見学ですわ
「影に聞いたぞ、何故影を使わない」
「パニック状態の、方に、見知らぬ人が近づいて、良くなるわけがありませんわ」
「しかし、フリーナが怪我でもしたらどうする。そんなに俺を不安にしたいのか?」
「それこそ、影が居ます。死ななければ、直せるでしょう」
「しかしだな」
「わかりました、わかりましたから、離して下さいませ!」
ずっと殿下の腕の中で、抱きしめられながら聞かされているのだ。
往来でイケメンにそんな事されて、羞恥しないほど私の肝は座ってない!
「お姉ちゃんと王子様は仲良しなの?」
「その通りだ。よく出来たな」
「えへへ」
現れたのはもえちゃんだ。
私が昨日の件で怒られたのに、本人はにこやかだ。
まぁ、泣いているよりはいいでしょう。
「人前ではフリーナさんとお呼び下さい」
「あ、お上品ごっこだね。分かりましたフリーナさん」
貴族社会のルールはもう遊びの一部とする事にした。
後で難しいと文句が出そうだが、そこはどうにか耐えてもらうしかない。
「約束通り、今までやってきた事思い出して書いてきたかしら?」
「うん、じゃなくてはい。てんせー前と萌の記憶書きました!」
これで良い。
私が気になった質問も全部書いているようだ。
気になる点と言えば、
「乙女ゲームを知らない?」
「う、はい。分からないです」
今回が初の事例だ。
誰もが殿下がヒーローで、私が悪役令嬢として登場する乙女ゲームをプレイした事があった。

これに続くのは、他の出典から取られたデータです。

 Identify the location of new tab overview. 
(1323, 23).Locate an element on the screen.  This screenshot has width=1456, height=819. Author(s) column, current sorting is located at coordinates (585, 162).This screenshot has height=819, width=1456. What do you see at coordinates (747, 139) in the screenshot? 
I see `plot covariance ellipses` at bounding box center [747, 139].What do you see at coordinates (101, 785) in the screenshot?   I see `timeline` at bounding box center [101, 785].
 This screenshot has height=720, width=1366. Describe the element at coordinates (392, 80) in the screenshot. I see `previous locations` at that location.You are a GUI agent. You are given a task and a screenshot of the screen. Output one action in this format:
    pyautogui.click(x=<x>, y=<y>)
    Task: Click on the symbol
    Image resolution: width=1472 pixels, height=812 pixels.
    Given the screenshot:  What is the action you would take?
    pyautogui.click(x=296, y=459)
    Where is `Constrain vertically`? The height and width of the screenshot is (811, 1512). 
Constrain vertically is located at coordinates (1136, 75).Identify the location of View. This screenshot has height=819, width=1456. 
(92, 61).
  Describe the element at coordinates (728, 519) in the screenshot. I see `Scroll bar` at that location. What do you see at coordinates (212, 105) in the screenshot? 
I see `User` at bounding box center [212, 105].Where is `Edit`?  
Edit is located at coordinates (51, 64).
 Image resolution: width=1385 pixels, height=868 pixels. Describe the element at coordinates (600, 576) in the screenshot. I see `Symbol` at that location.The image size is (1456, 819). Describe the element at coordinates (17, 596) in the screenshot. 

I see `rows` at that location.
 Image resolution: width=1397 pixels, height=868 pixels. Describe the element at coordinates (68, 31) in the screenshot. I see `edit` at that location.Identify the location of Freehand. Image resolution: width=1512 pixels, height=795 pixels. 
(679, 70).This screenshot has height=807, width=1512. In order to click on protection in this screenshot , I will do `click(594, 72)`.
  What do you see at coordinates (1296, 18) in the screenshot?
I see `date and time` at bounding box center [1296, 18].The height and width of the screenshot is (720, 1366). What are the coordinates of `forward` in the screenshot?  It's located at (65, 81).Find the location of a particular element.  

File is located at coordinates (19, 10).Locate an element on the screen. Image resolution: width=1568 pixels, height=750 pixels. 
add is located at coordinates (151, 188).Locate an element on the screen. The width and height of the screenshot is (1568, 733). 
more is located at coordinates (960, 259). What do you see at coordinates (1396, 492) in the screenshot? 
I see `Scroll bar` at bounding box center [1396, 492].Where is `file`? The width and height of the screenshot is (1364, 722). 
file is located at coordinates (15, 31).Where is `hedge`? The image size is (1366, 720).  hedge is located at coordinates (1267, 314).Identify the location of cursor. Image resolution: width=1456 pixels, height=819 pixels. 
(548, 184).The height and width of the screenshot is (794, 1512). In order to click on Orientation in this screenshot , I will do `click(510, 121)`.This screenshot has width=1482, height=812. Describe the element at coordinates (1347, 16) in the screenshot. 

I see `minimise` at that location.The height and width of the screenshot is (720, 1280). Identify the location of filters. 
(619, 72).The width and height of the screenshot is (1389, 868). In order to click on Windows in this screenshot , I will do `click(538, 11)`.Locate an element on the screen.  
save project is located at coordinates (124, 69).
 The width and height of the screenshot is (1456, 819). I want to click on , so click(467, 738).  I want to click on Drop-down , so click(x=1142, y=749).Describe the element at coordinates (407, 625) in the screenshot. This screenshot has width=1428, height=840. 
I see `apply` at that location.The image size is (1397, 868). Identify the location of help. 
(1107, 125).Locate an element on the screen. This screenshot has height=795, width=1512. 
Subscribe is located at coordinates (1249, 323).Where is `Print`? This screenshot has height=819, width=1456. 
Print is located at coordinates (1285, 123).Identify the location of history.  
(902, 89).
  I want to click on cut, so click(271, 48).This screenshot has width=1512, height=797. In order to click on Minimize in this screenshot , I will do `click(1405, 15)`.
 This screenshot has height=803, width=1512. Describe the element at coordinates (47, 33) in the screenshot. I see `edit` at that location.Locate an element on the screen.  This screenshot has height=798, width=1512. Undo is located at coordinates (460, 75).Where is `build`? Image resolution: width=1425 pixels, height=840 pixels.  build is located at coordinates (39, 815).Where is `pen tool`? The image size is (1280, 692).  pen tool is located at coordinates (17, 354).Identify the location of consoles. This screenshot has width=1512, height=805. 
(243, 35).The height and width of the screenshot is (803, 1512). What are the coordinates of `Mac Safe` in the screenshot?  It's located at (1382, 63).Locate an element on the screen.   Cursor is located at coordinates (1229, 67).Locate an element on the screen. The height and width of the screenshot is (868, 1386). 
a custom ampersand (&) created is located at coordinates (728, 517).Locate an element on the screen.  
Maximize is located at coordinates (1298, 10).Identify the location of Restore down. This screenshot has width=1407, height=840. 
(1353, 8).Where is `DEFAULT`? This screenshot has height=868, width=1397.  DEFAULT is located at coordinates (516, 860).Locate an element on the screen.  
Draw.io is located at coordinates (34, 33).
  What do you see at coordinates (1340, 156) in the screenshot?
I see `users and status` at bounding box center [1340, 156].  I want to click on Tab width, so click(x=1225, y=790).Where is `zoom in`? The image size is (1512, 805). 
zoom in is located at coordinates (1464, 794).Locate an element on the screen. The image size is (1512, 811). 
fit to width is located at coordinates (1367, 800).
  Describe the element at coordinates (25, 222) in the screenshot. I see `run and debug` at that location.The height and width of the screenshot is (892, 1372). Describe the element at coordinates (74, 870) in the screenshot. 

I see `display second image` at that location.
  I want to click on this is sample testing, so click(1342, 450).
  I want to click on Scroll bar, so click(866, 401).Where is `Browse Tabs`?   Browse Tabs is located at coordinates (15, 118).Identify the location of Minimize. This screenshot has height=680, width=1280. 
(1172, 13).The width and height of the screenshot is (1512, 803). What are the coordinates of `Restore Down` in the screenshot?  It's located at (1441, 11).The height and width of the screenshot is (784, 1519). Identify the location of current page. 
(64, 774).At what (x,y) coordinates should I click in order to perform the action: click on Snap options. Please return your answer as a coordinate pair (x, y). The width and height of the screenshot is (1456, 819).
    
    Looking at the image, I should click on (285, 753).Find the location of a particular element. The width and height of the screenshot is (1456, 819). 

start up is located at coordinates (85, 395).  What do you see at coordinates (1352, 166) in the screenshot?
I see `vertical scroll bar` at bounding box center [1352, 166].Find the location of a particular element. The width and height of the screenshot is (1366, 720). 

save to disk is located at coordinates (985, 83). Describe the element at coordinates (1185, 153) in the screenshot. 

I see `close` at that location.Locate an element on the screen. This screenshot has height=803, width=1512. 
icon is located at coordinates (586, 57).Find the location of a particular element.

しかも、触れてからおよそ3ヶ月辺りで転生する事が多いと統計が出ているのだ。
それに殿下を王子様と認識していたのだから、知識としてはあるはずなのだが。
「どうして殿下、王子様の事を知っていたのかしら?」
「おねーちゃ、姉が、王子様とお姫様が写ってるゲームのケースを見せてくれたの」
「ケース?ゲームは見てないの?」
「見てないよ、です。姉が楽しそうに話してるのを聞いてただけです」
いよいよ、基準は甘くなったらしい。
中身を知らずとも殿下が、簡単な内容さえ分かれば転生の対象になるなんて。
また、プロジェクトの改善が必要だろう。
「おね、フリーナさん。やっぱり知らないこと知っているの気持ち悪い、です」
「知識ズレね。特にもえちゃんは年齢が大分違うから余計辛いでしょうね」
「まだ割り算習って無かったのに、出来るの。それにお父様とお父さんがいて、どっちもお父さんなんだもん。わかんないよ!」
「大丈夫、ゆっくりと慣れていきましょう。後でお友達も紹介してあげるから」
「ぐすん」
泣き掛けのもえちゃんを慰めていると、殿下から肩を叩かれた。
一体なんの用だろうか?
「そろそろ鐘がなるぞ、完璧な悪役令嬢なら遅刻はしないはずだな?」
「もえちゃん、学校行きましょうね」
そういえば通学路だった。
もう大分人が少なくなっている。
急がなければ。
もえちゃんは同じクラスの転生者に面倒を見るようお願いした。
転生型が完全上書きタイプじゃなくて良かった。
もえちゃんは、記憶受け継ぎ型だろう。
他にも知識譲渡型、複数人格型等有るが今はいいだろう。
もえちゃんの新しい人生が幸福でありますように。